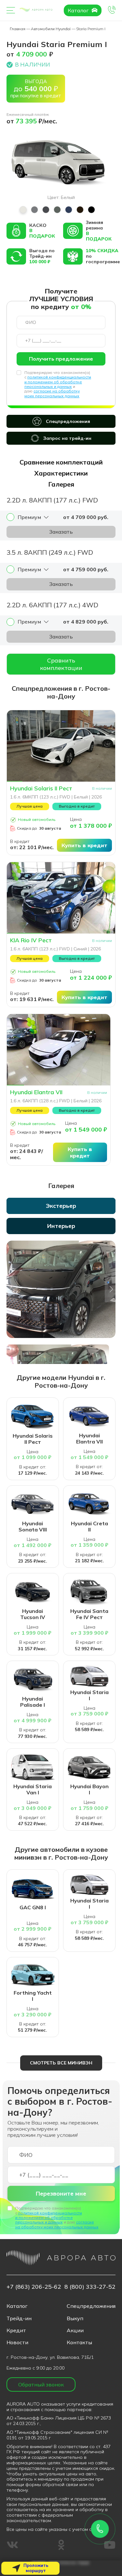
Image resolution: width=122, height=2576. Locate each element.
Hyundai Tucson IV (32, 1614)
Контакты (79, 2342)
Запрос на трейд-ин (67, 438)
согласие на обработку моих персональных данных (52, 393)
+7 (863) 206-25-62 (34, 2286)
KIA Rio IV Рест (31, 940)
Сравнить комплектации (61, 664)
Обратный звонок (41, 2384)
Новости (17, 2342)
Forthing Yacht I (33, 1996)
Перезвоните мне (61, 2193)
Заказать (61, 531)
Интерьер (61, 1226)
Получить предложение (61, 358)
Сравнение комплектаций (61, 462)
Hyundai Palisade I (32, 1702)
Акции (75, 2330)
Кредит (16, 2330)
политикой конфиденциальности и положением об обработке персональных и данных (57, 382)
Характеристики (61, 473)
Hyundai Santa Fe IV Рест (89, 1614)
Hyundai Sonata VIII (33, 1526)
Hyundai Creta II (89, 1526)
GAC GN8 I (33, 1907)
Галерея (61, 484)
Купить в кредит (84, 845)
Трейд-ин (19, 2318)
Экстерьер (61, 1205)
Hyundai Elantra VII (36, 1092)
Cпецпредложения (91, 2306)
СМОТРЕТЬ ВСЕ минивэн (61, 2063)
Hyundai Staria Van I (32, 1789)
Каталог (79, 10)
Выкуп (75, 2318)
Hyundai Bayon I (89, 1789)
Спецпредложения (68, 421)
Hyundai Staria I (89, 1695)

Problem details: Each line holding "персональных" in the records should be copied out.

Exercise output:
согласие на обработку моих персональных данных (52, 393)
политикой конфиденциальности и положением об обработке персональных и данных (57, 382)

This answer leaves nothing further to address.